STATED GOAL:
How many lines of the material contain the string "screenshot", counting only matches with the same capitalization? Reply with the number alone.

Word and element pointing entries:

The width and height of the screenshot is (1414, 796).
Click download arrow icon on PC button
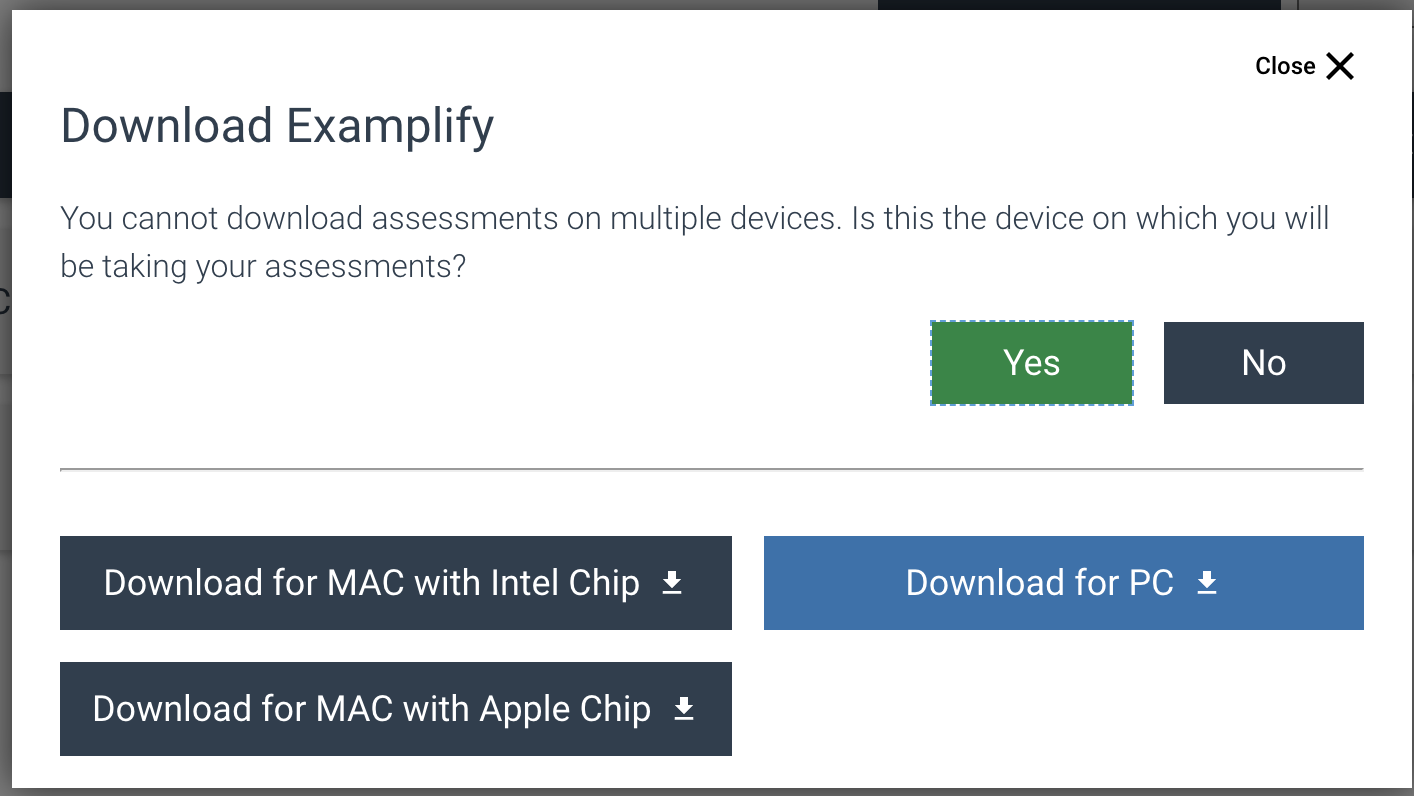[x=1207, y=583]
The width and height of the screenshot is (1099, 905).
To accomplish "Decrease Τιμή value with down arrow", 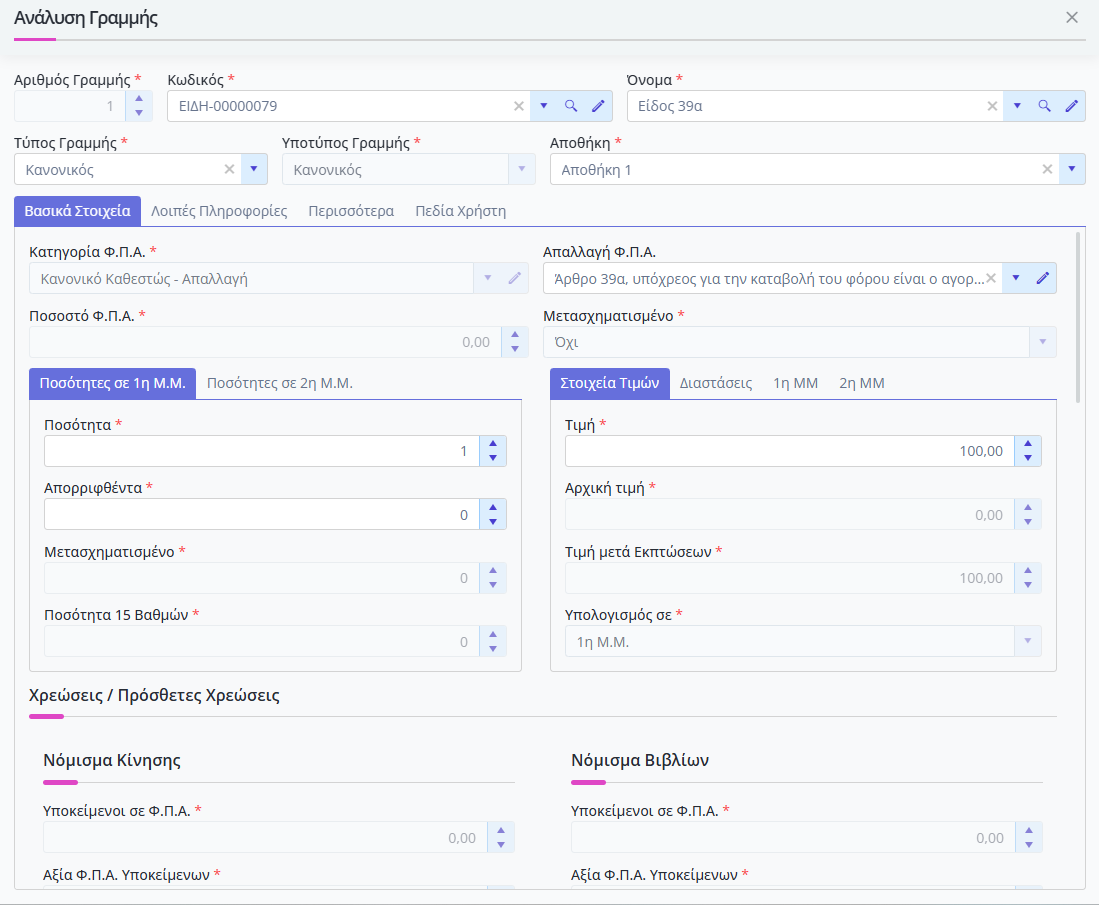I will tap(1027, 458).
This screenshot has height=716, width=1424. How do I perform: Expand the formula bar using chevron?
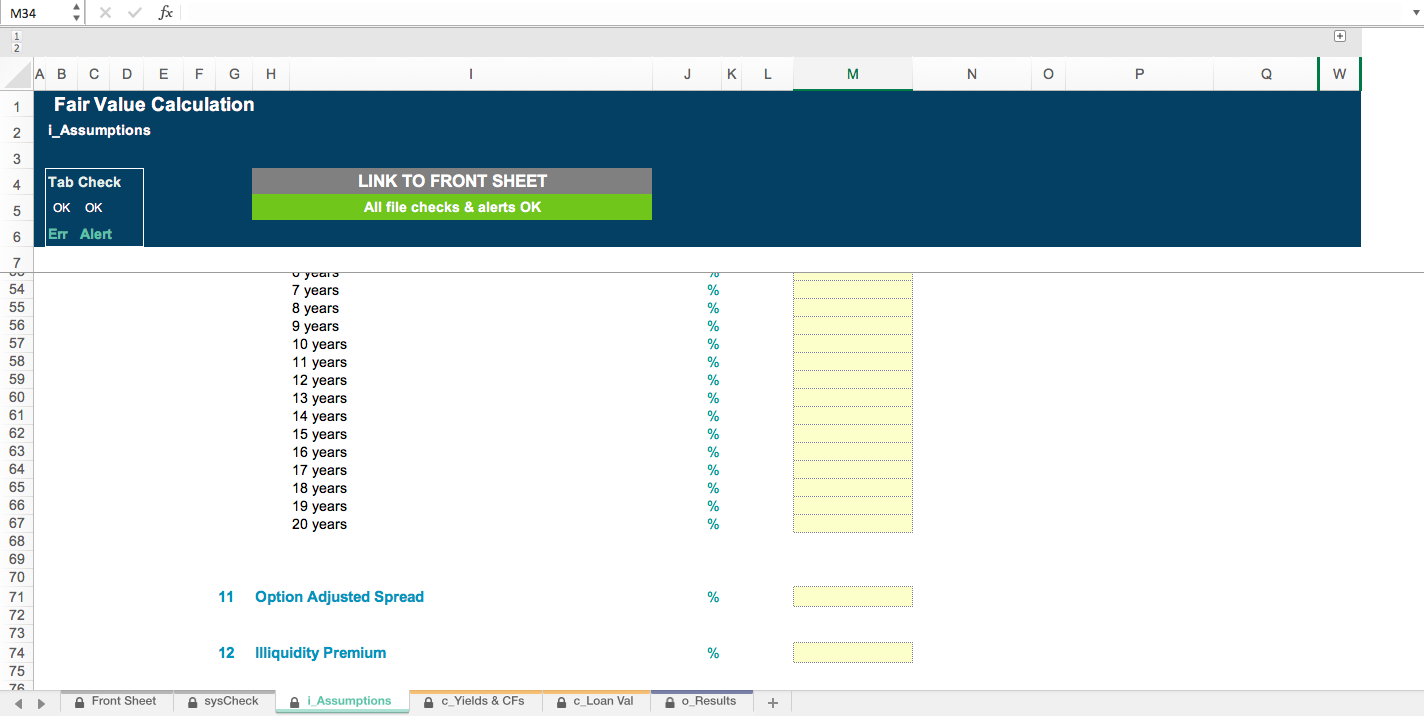pos(1412,13)
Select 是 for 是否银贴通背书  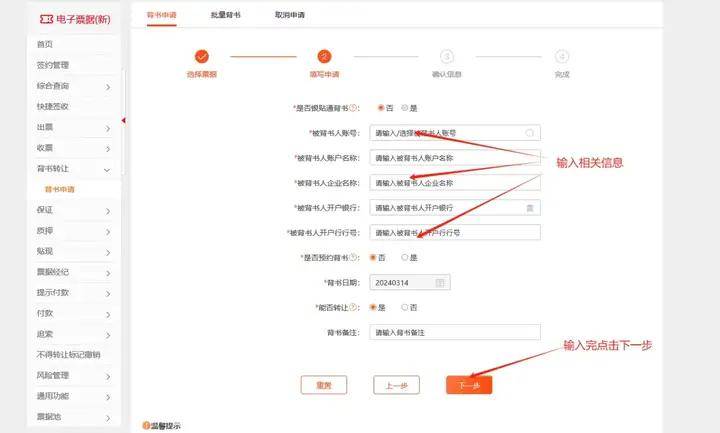(x=405, y=107)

EXERCISE OUTPUT:
3